**HOW TO COMPLETE THIS TASK:**
From the data below, repeat exactly the lines from the line with "Go to 10G Gigabit Ethernet breadcrumb" to the line with "Instruction: Select the", both included.

>>>>

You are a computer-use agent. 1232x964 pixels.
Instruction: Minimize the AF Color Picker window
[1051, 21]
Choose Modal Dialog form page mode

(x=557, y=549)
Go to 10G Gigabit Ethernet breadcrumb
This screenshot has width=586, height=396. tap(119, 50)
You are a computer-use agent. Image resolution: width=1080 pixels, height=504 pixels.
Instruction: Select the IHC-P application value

<<<<
>>>>

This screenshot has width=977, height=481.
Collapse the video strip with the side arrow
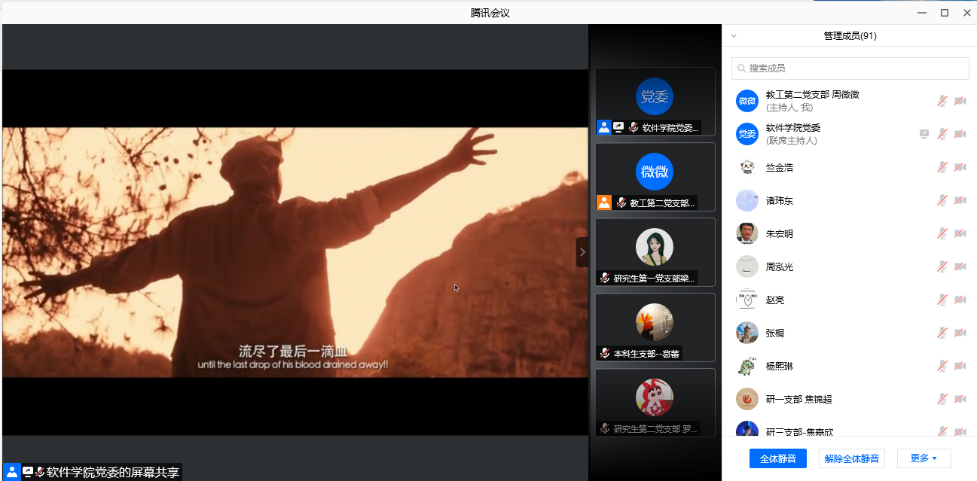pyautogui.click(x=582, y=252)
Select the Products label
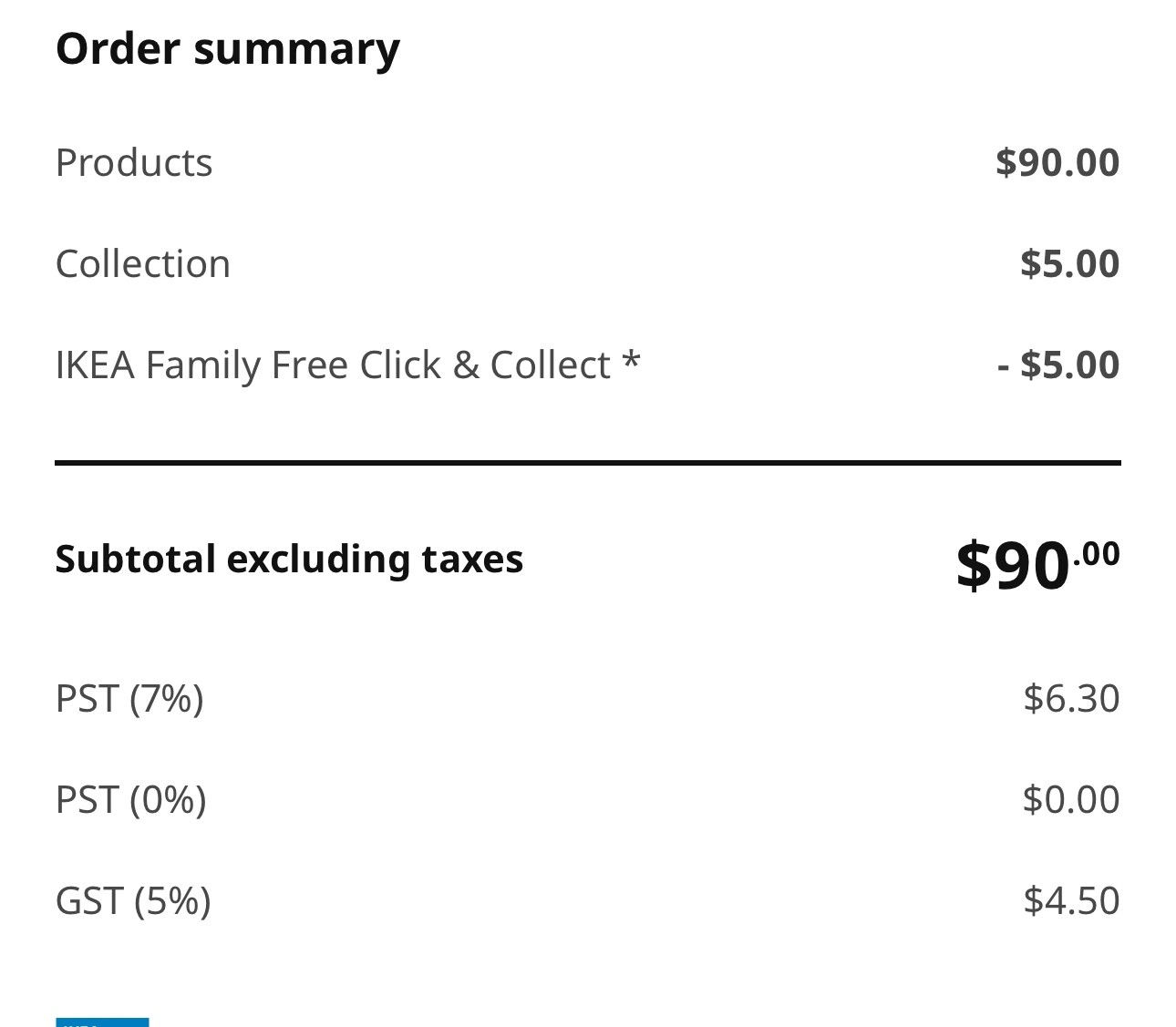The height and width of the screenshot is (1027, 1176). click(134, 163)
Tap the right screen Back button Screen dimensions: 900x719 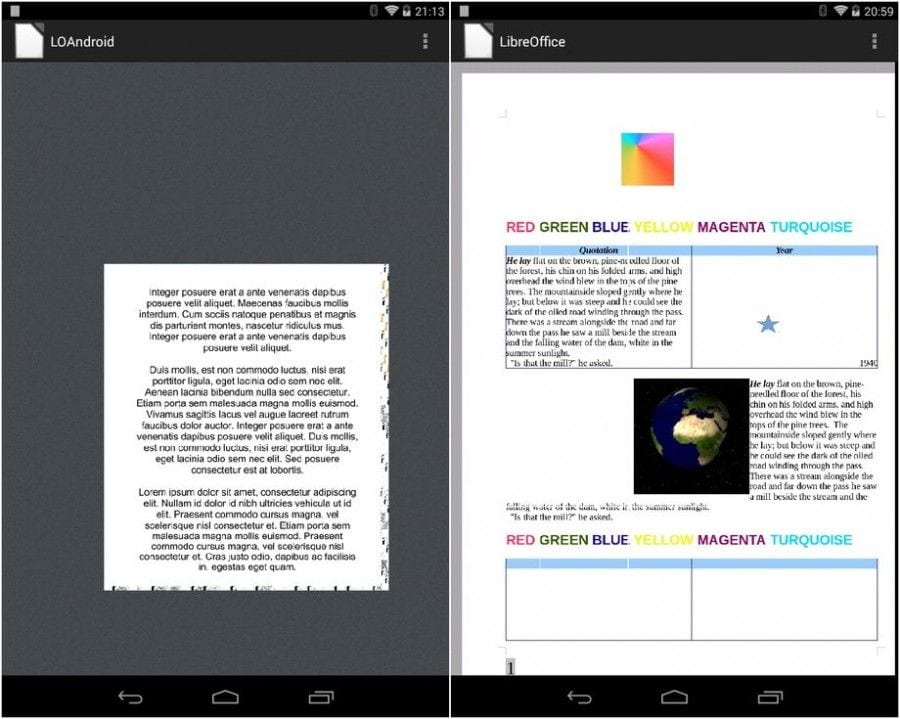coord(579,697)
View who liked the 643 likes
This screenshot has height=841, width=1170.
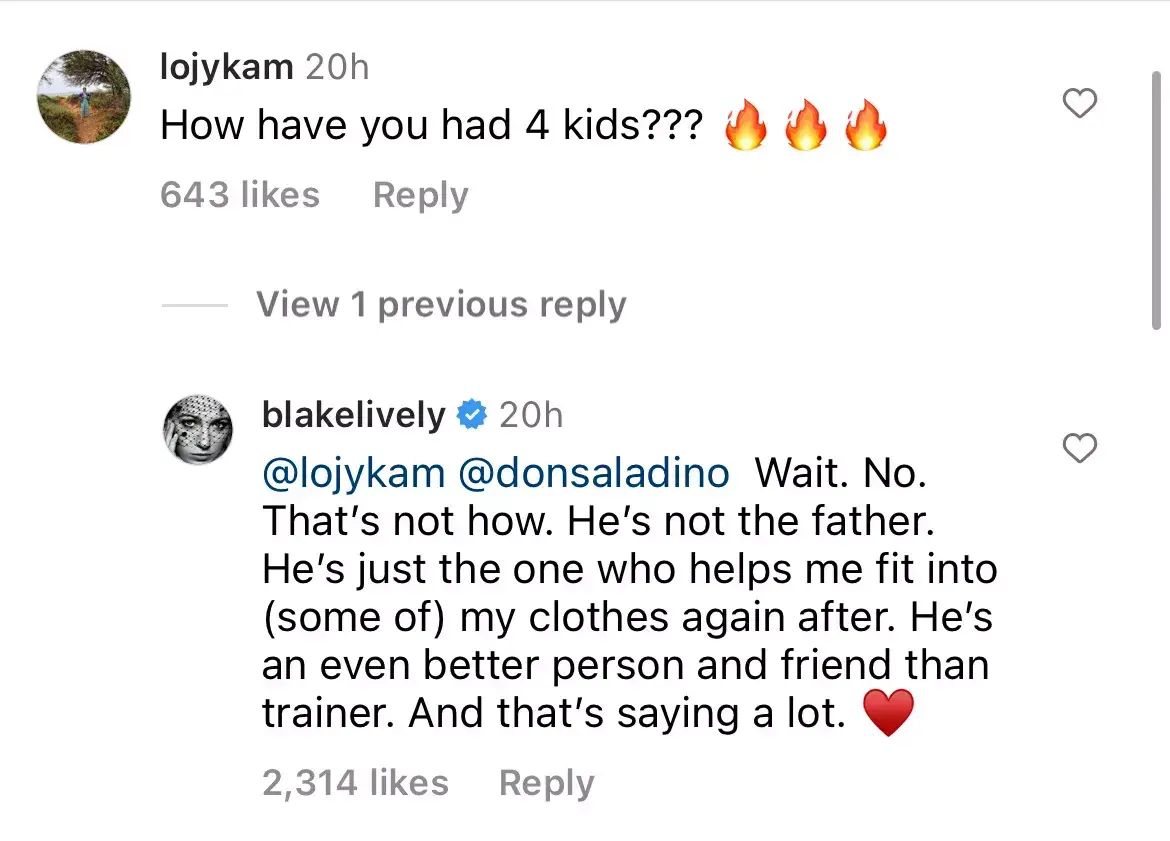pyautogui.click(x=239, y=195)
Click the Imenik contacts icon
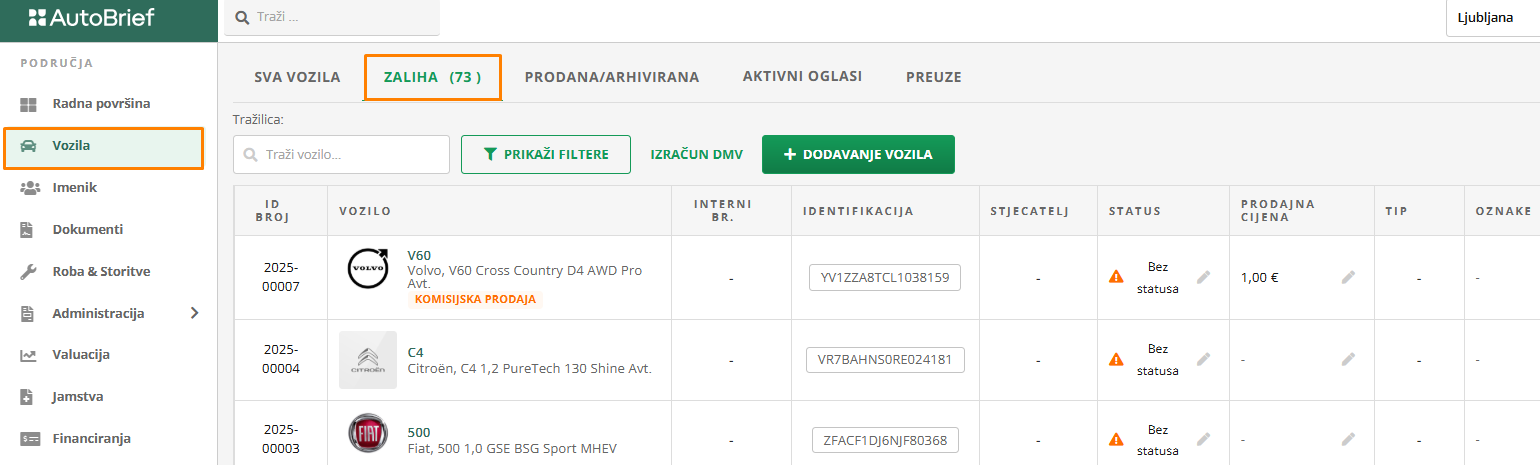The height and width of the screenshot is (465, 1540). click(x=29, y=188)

<<<<

**SOLUTION:**
Go to 10G Gigabit Ethernet breadcrumb
This screenshot has width=586, height=396. tap(119, 50)
You are a computer-use agent. Image resolution: width=1080 pixels, height=504 pixels.
Instruction: Select the IHC-P application value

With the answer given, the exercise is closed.